Yaskawa’s 7-axis spot welding robot is called the VS100, although it also offers the VA1400 II and SIA-series, designed for 7-axis arc welding and assembly operations, respectively. Again, one of the main objectives behind the company’s spot welding robot is placing more robots in less real estate, addressing the needs of automakers.
“In the case of automotive spot welding, the goal truly is about sticking more robots in less space,” Anderson explains. “There it’s most common to have multiple robots side by side by side, with each robot attending to a zone directly in front of it, so what’s most essential is the ability to reach up high, down low, underneath – basically reaching everything within its work area in the most efficient manner possible.”
For large, roomy shops equipped with robotic press brakes, or robots welding up electronics cabinets all day, it might be hard to understand all this emphasis on floor space. That’s because the challenges in the automotive industry are much higher than those faced by a job shop, or indeed any manufacturer doing low to mid-volume production.
Enter the turkey farm
According to Anderson, a typical automobile assembly line might have 300 to 400 robots. Each assembly station is served by perhaps 10 such machines – five on either side of the car – with each making upwards of 40 spot welds per minute.

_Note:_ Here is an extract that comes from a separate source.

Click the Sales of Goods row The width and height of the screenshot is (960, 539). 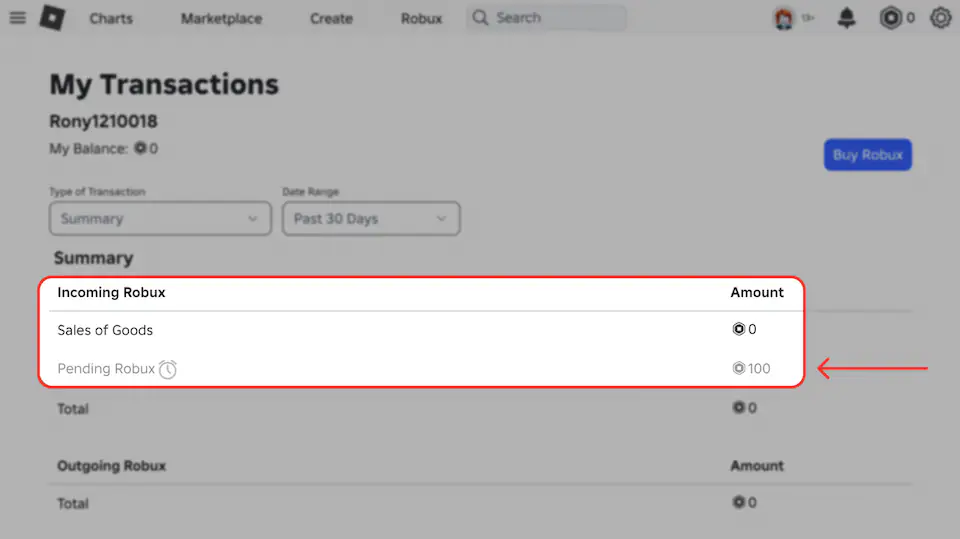[x=105, y=330]
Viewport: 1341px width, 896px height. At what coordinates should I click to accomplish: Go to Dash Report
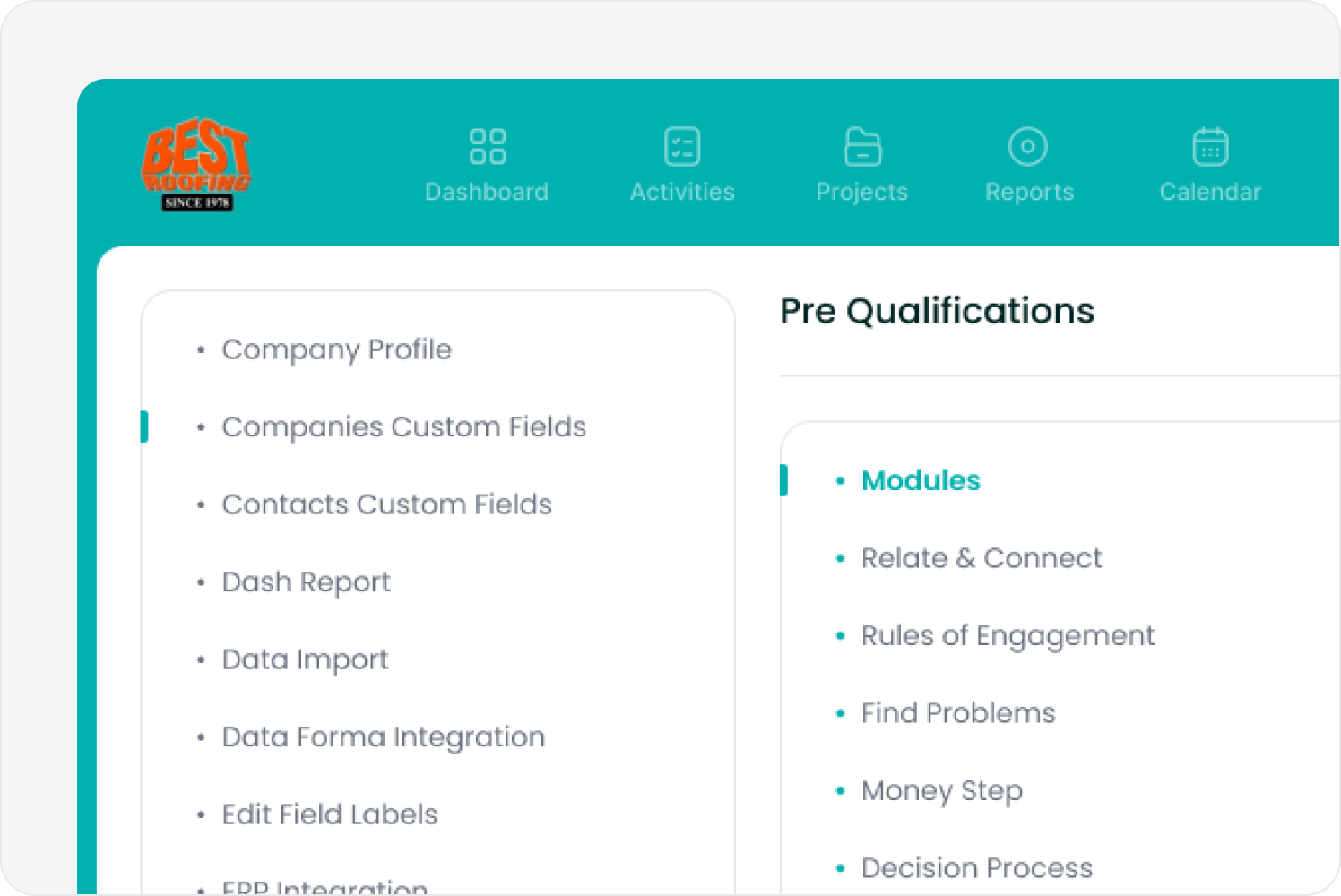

“They call it the turkey farm,” he says. “The car body indexes from station to station, with the robots at each station jumping in to make several spot welds before the car moves on. In all, there could be several thousand welds per vehicle, and a completed body coming off the line once a minute.”
For automakers and widget manufacturers alike, the robotic good news goes beyond additional reach and reduced consumption of floor space. Anderson agrees that this new breed of robot is in some ways easier to program, and certainly no more difficult. The price tag for a 7-axis robot is “not all that much higher” than one with six axes of motion.

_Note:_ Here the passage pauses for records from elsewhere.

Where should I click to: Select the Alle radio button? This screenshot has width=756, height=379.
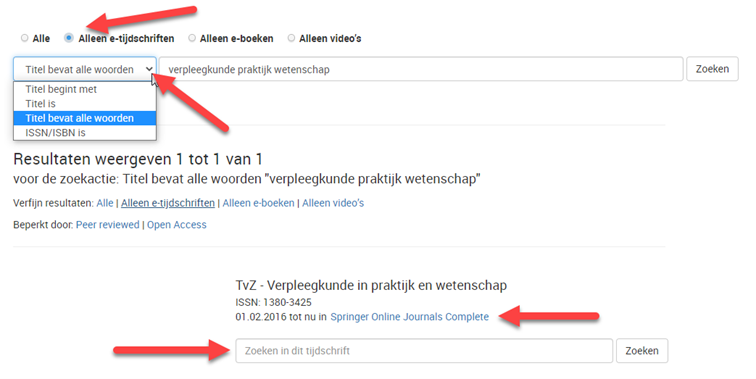pos(25,38)
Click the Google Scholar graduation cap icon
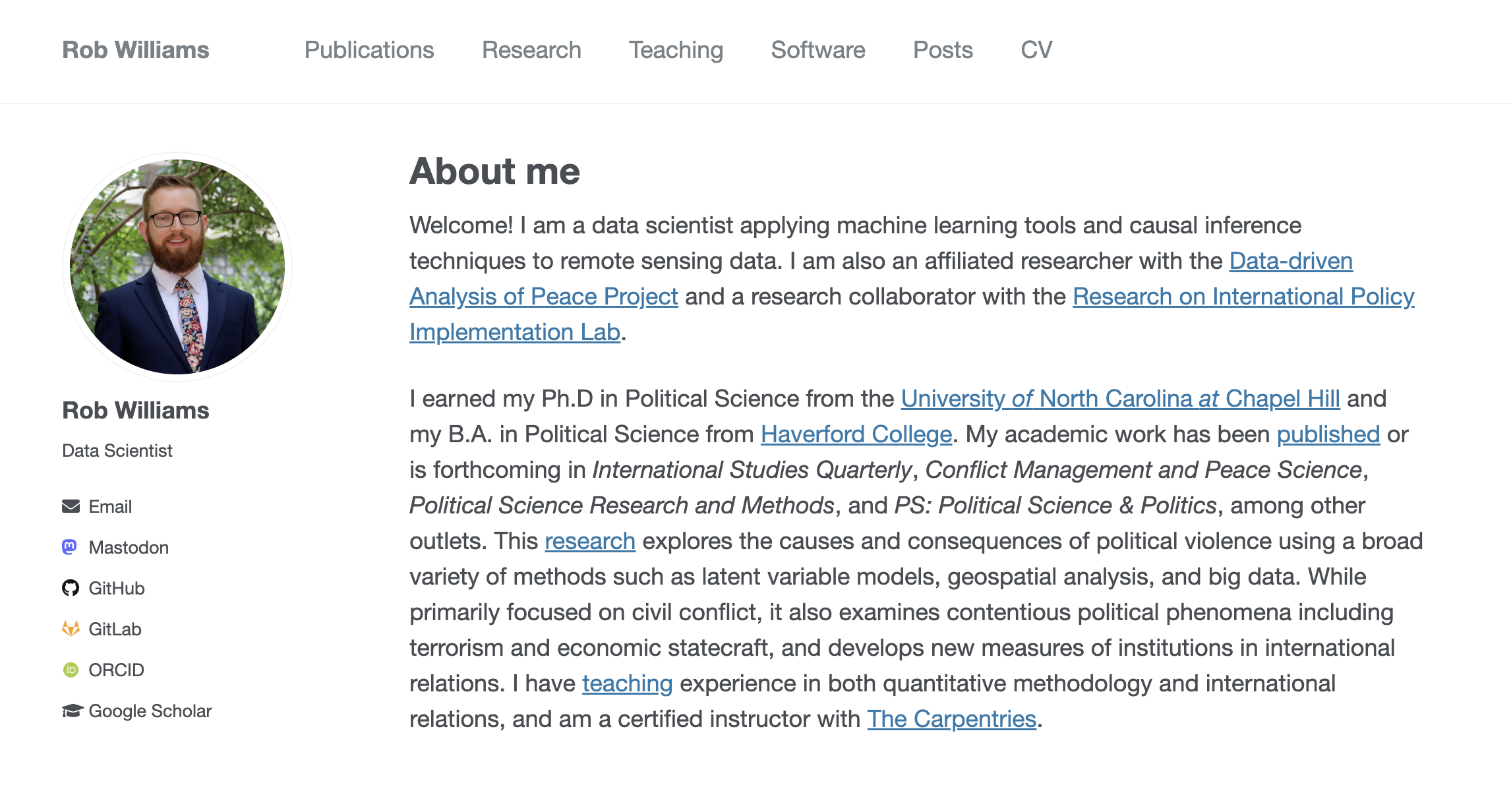Screen dimensions: 1511x812 coord(72,710)
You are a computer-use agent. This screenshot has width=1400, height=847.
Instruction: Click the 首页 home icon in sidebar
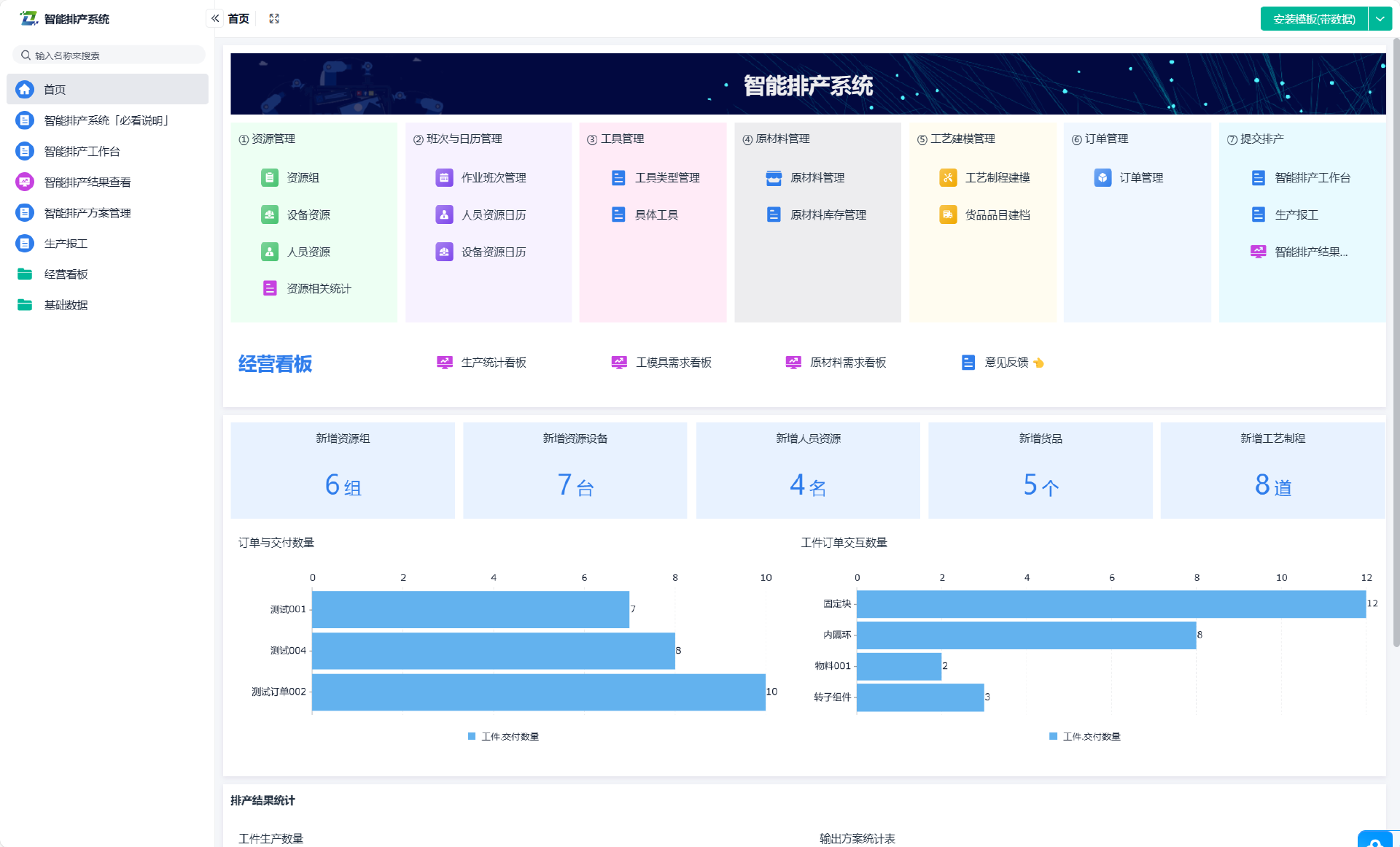pyautogui.click(x=25, y=89)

And while robots are becoming increasingly capable, welding suppliers are producing lighter, more efficient equipment, so much so that the 200-kg AC welding head once common has now been reduced to a DC unit weighing half as much.
The bottom line is that automakers – and indeed anyone looking to improve the throughput of their production lines – can dramatically boost productivity without making a major investment.
“As more and more manufacturing operations become automated, floor space is becoming key for everyone,” Anderson says. “Aside from welding, you have painting, assembly, powder coating and so on. If you can squeeze in more such automation without spending a whole lot more, you’ve made everything more productive and predictable and improved your ROI. That’s what 7-axis brings to the table.”